Start of Provided data
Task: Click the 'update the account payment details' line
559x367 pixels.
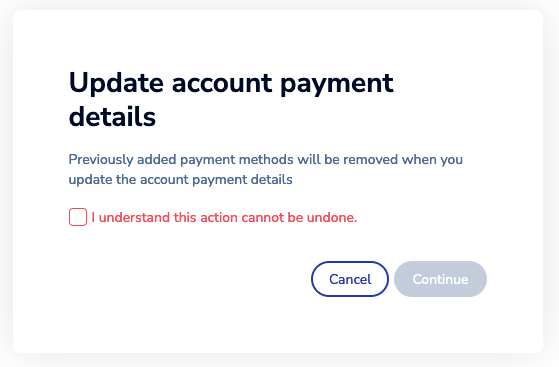Action: (x=180, y=179)
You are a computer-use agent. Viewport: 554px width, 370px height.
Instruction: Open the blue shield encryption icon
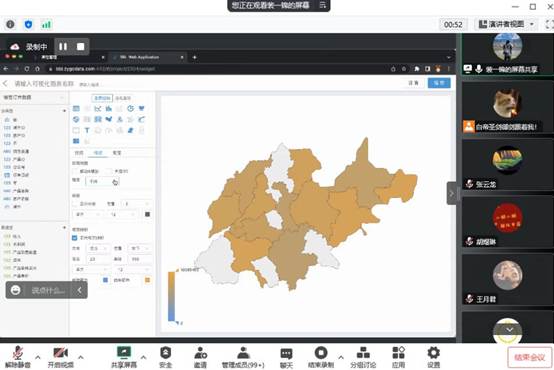tap(28, 24)
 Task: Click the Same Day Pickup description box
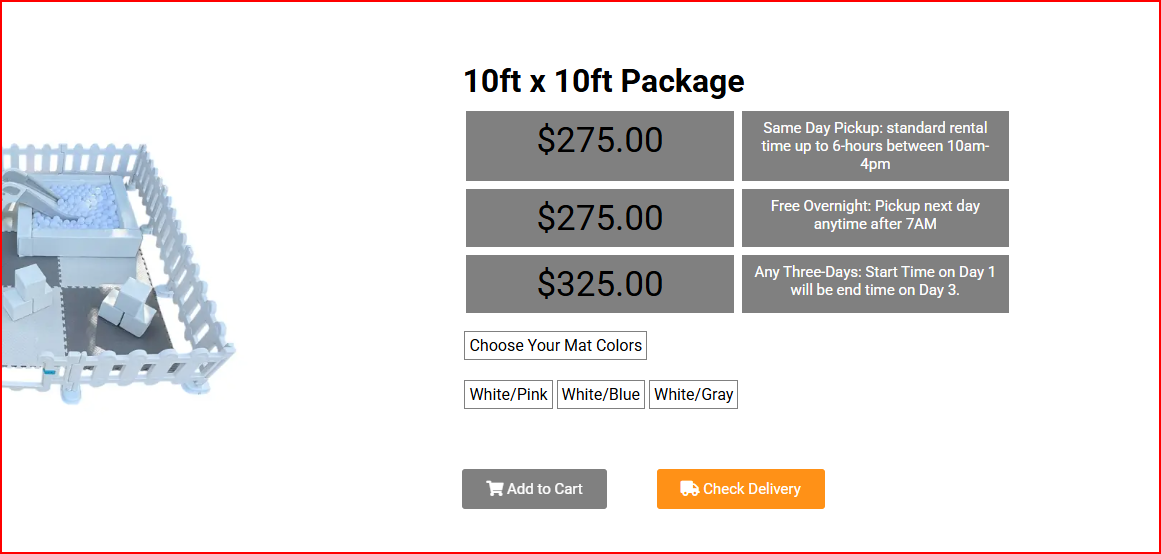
End of Provided data
* _Your instructions_
In the entries above, find each line with "Click" and copy it.

* _Response_
Task: Click the 'update the account payment details' line
 Task: Click the Same Day Pickup description box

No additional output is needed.